Orisma le golpeo suavemente la ventanilla polarizada del auto y el señor Marecena se bajó una vez más, pero ahora con su peor cara, puesto que se había tardado mucho. Al pasar por la puerta la abuela Leonora que se había levantado al escuchar tanto barullo, atisbo como el señor Marecena ponía un gesto desagradable de asco al ver la casa por dentro. De no ser porque ella también compartía la idea de que, si Hiena era de su agrado, su nieta podría tener una mejor vida, si no, lo hubiera echado a patadas patas para afuera.
Cuando el señor Marecena vio a Hiena sentada con las piernas juntas y las manos sobre su propio regazo, su semblante cambió drásticamente. Estaba absorto por la joven.
Rápidamente Orisma le acercó una silla en frente de su hija.
—Por favor, este… —le ofreció asiento, olvidando su nombre por completo.
—Marecena Vispertano… —le hizo recordar, soberbio, a la vez que se arrodillaba ante la confundida Hiena. Y al terminar de besarle la mano como saludo y símbolo de interés, preguntó por el nombre de la joven.
Hiena se puso roja a más no poder, se notaba demasiado debido al tono de su tez.
—H-Hiena… —dio su nombre, con un hilo de voz—. ¿Qué quiere el señor? Yo no hice nada malo… —se atajó con la voz quebrada y mirando a su madre. Estaba a punto de llorar.
—Tranquila, no es por eso —intentó amansar Marecena, acariciándole la mejilla. Únicamente logrando el llanto que intentaba prevenir—. No llores, no llores, bonita.
Hiena no sabía dónde meterse, quería desaparecer por completo de la mirada de aquel desconocido e intimidante hombre. Sin más remedio contuvo su llanto, aunque aún sollozaba. Y se concentró en el moño negro que el señor Marecena lucía con elegancia. Le resultaba bastante encantadora su forma de vestir. Gracias a ignorar la situación y enfocarse en algo que le agradaba, consiguió mantener la calma.
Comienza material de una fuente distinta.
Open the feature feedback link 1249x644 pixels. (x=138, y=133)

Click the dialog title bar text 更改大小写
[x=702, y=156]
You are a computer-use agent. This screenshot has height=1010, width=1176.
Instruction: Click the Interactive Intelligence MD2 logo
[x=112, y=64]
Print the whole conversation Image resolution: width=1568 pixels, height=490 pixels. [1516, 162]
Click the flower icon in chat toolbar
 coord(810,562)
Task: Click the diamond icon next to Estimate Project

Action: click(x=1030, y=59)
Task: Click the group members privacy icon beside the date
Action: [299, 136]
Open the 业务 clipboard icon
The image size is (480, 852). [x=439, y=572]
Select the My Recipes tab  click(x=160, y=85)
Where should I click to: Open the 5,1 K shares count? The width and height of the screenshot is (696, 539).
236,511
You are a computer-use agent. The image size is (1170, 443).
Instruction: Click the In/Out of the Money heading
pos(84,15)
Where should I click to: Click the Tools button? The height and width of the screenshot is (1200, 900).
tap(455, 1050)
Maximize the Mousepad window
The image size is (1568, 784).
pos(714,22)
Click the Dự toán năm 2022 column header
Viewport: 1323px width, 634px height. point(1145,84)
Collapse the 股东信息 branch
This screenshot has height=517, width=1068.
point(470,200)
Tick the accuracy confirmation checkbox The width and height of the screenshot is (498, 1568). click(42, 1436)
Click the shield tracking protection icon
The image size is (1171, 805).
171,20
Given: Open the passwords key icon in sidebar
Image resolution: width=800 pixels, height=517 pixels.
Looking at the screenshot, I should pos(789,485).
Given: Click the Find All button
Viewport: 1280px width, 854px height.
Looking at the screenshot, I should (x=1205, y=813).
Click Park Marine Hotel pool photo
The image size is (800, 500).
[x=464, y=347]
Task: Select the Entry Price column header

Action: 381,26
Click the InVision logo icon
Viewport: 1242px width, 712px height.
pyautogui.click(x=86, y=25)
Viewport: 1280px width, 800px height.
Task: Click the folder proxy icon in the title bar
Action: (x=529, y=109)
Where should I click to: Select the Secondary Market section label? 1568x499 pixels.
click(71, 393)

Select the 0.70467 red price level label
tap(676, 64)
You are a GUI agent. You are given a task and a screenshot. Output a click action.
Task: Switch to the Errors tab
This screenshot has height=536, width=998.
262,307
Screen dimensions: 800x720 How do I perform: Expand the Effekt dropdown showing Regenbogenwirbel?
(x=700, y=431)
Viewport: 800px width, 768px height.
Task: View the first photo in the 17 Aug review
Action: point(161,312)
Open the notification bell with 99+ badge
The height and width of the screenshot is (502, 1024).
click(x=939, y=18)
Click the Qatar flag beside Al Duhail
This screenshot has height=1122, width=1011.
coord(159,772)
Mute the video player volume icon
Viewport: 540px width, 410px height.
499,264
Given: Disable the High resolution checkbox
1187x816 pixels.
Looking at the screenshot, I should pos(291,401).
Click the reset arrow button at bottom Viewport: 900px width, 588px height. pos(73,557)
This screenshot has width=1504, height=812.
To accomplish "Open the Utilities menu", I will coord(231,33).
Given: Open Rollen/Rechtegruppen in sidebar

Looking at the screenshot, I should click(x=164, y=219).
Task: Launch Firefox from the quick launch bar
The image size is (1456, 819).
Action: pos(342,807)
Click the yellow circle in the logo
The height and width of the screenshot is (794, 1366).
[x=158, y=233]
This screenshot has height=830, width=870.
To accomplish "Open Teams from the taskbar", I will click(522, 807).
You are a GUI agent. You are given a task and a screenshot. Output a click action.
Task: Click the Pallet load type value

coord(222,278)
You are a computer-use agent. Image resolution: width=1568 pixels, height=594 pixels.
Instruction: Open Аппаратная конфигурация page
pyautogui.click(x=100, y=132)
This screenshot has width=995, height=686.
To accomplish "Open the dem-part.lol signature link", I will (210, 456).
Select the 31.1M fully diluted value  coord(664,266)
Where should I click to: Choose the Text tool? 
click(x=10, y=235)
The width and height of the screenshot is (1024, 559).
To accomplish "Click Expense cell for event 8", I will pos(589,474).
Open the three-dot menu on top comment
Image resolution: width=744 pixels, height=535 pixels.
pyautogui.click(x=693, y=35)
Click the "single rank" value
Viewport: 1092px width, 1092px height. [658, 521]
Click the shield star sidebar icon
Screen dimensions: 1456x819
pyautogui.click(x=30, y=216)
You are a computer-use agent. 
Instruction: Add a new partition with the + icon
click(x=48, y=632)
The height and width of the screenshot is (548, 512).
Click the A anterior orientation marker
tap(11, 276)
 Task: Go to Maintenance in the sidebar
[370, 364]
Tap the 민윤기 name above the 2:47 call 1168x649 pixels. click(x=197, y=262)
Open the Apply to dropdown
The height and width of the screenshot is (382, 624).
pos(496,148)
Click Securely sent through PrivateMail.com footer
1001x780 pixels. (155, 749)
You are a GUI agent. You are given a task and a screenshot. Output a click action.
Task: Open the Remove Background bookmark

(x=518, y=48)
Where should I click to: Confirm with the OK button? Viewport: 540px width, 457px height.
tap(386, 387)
—Entonces, ¿qué le hice? —se aventuró Hiena, incapaz de establecer contacto visual.
El señor Marecena sonrió con unos dientes parejos por debajo de su bigote, con una sonrisa que uno se atrevería a decir que solo son para momentos especiales, o para intentar convencer a algún incauto. No obstante, se notaba que era un hombre que se dedicaba fervientemente a expulsar humo. Además de que su persona emanaba ese olor tan particular del buen tabaco. Pero, a decir verdad, para Orisma no había buen tabaco, solo veneno.
—¿Te gustaría vivir en una hermosa casa? ¿Vestir con prendas que jamás viste? ¿Rodearte de personas importante? ¿Regodearte de los placeres que siempre quisiste? —Marecena no paraba de proponerle cosas sin saber que Hiena aún no entendía ni la mitad.